The physical shows that began in Paris today are raising skeptical eyebrows across the pond. Where Americans see hubris or a too cavalier attitude to safety, the French see something different. Christelle Kocher who staged her Koché fashion show today in the Parc des Buttes-Chaumont, not far from her studio in the north of Paris, put it this way: “It’s a matter of resistance. It’s a matter of emotion…. Physicality is not dead; physicality is evolving, as it always has been.” Watching Kocher’s show unfold around the park’s famous Temple de la Sibylle from a laptop in a little New York apartment was not only poignant, but powerful. Life-affirming.
That’s been the Kocher way since she launched her brand on the runway five years ago, pioneering the street casting phenomenon that has since taken hold of the industry and promulgating the once groundbreaking, now de rigueur notion of elevated streetwear. Kocher’s brand of fashion isn’t alienating, it’s encompassing, and that too is a quality whose time has come. The park felt like a departure from the busy urban spaces she’s chosen for shows before, most notably the basement level of Les Halles, but on a Zoom call Kocher made a point of its diversity and “all walks of life” appeal. During quarantine, her strolls around its perimeter were a daily balm.

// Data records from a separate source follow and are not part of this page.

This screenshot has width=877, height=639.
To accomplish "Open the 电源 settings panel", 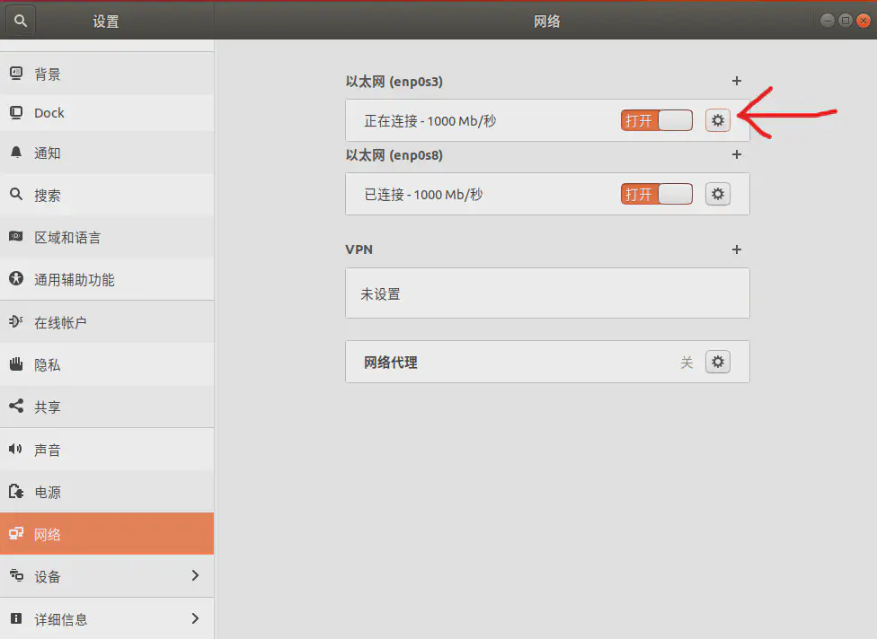I will pyautogui.click(x=48, y=493).
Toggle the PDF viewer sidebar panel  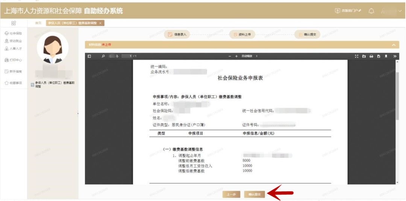pyautogui.click(x=89, y=56)
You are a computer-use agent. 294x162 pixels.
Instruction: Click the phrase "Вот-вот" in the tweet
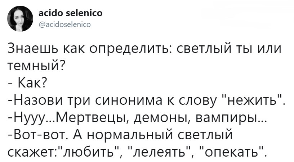(41, 135)
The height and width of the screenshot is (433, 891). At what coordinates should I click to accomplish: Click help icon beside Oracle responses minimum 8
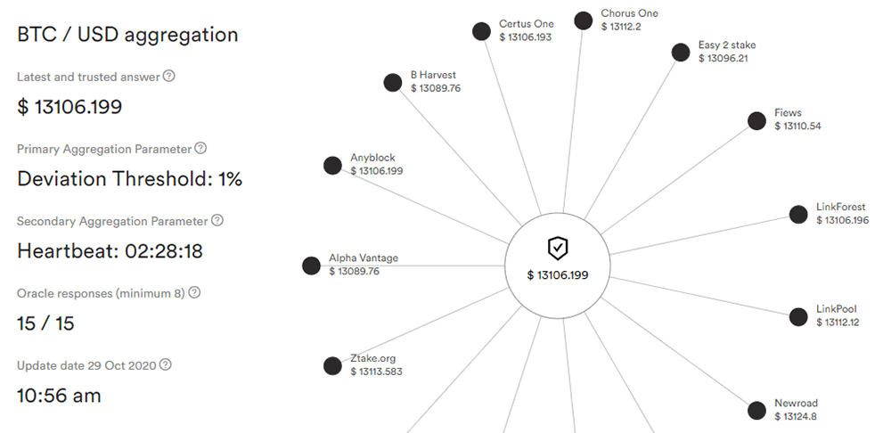tap(194, 292)
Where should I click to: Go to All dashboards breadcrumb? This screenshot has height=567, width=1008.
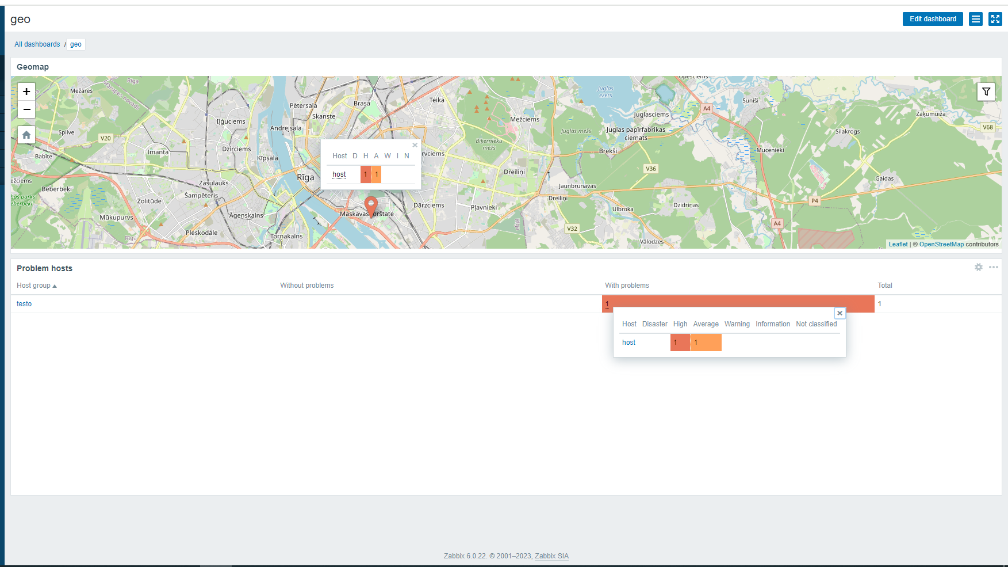[x=37, y=44]
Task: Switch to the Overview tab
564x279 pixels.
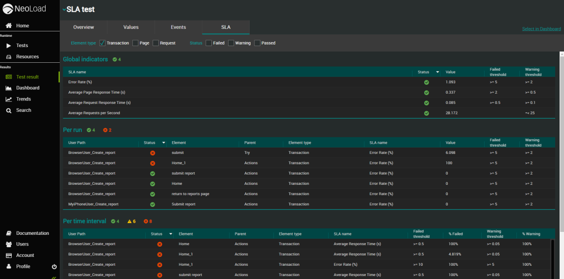Action: click(83, 27)
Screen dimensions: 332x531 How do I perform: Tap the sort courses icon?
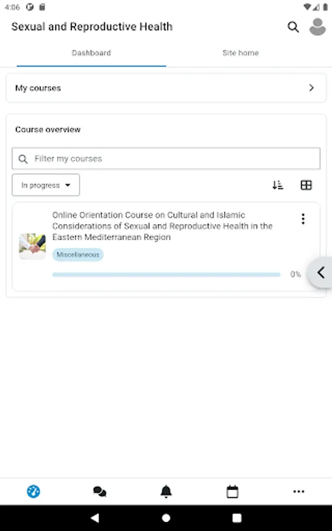[x=278, y=185]
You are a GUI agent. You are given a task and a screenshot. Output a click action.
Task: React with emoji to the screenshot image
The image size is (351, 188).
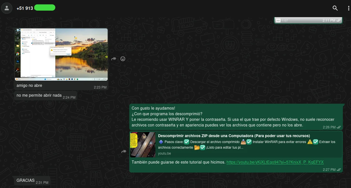(123, 59)
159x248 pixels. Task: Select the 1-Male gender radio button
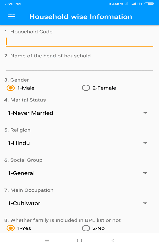coord(11,88)
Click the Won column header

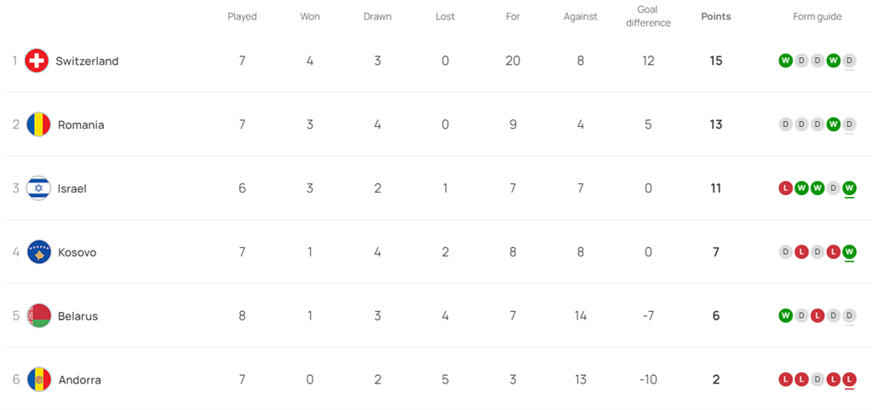coord(310,16)
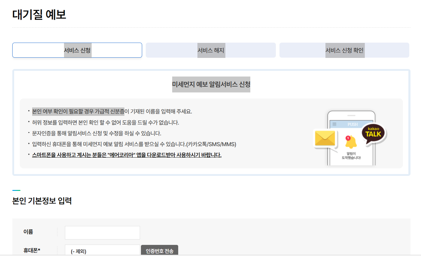Open the 서비스 신청 확인 tab
Viewport: 421px width, 256px height.
tap(344, 50)
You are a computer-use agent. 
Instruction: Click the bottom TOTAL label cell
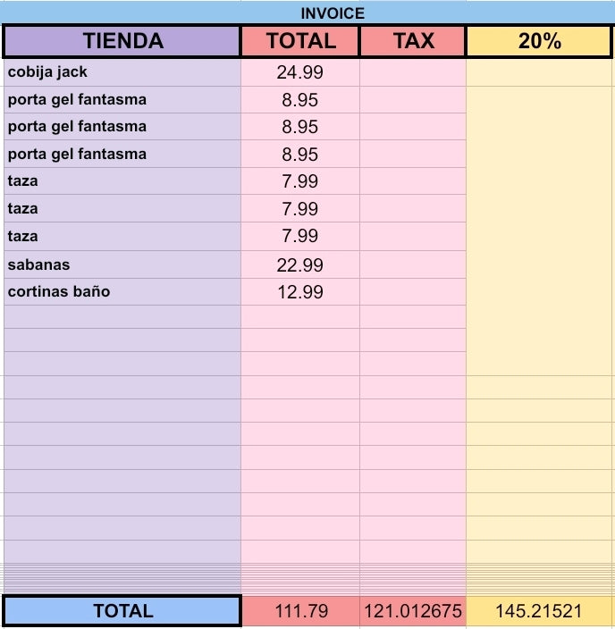click(x=122, y=610)
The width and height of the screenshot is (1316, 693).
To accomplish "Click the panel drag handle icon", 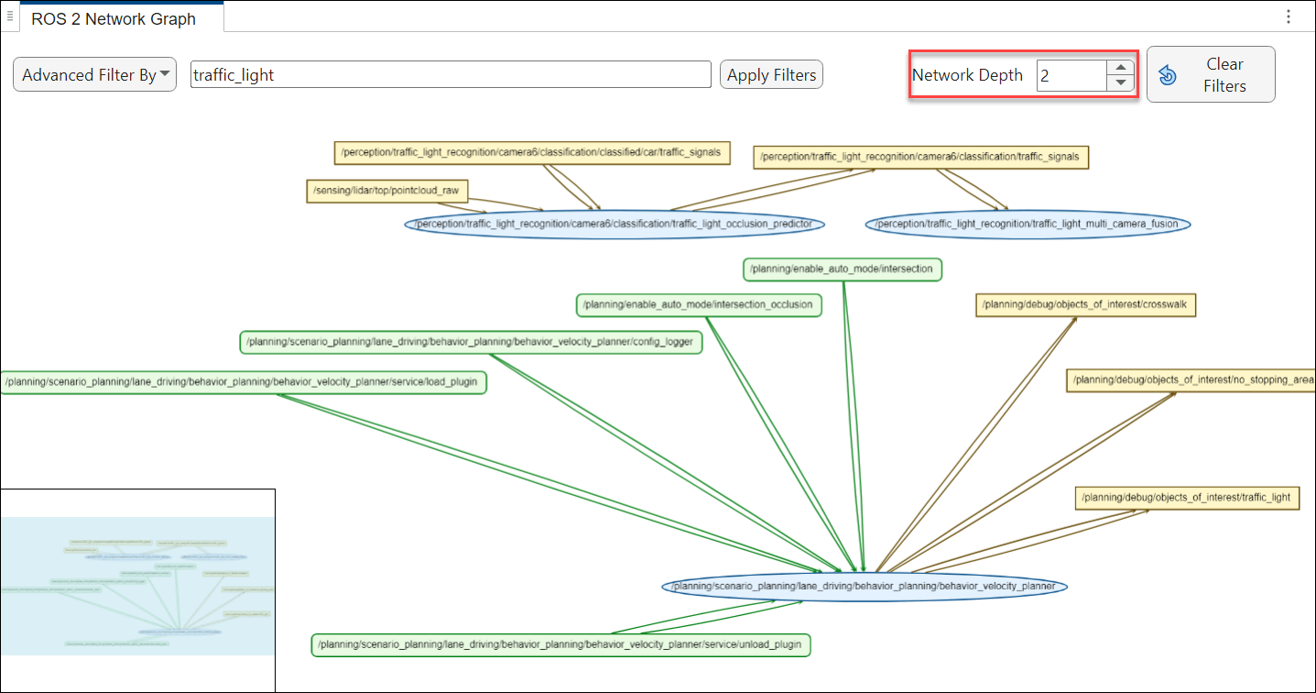I will click(x=9, y=17).
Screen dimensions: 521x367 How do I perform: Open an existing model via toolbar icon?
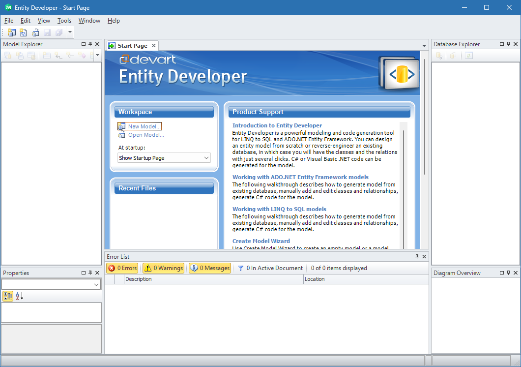click(x=23, y=32)
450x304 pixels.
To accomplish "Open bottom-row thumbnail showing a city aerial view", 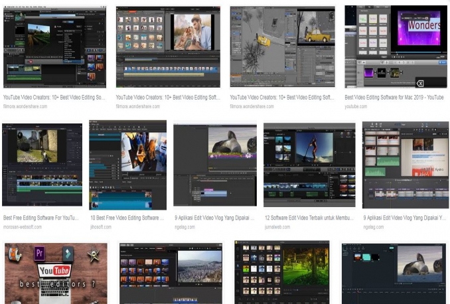I will [171, 273].

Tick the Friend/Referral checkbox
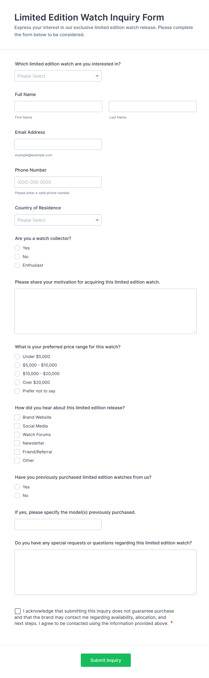[17, 452]
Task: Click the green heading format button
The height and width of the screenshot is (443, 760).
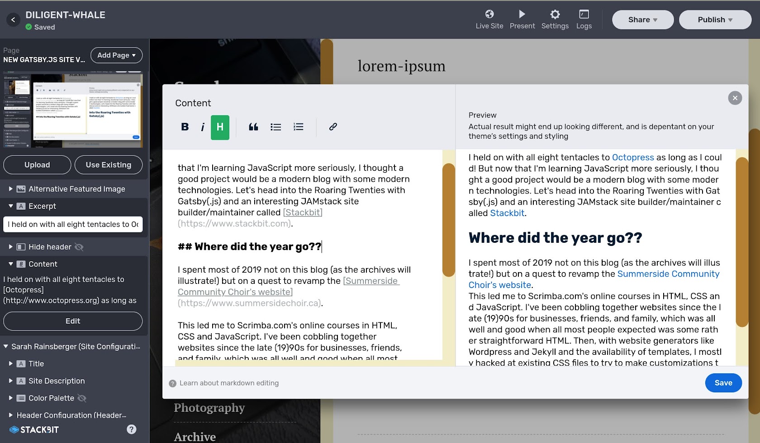Action: click(x=220, y=127)
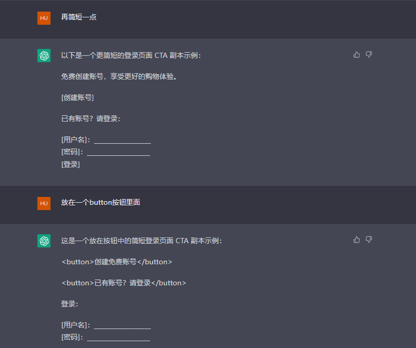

As with many of her peers, Kocher’s experience of quarantine has redoubled her interest in craft. Embroidery is integral to her work, given her long experience at Lemarié, the plumassier to Chanel, but here she experimented with hand-painting the bodices of the slip dresses that are her signature. It was a time-consuming process, apparently, but the results are special. Lace was another decorative motif, both the real thing and photo prints; it provided a pretty counterpoint to the sportier elements—spliced soccer jerseys, uniform stripes—that are essential to her vocabulary. Feathers decorated a striking cape and a bustier worn with high-waisted trousers.
She closed the show with a betrothed pair, one in denim and the other in a feather-covered ball skirt that erased old distinctions about high fashion and low fashion and the equally tired concept of the gender binary. And if she wanted to “bring back emotion,” it worked.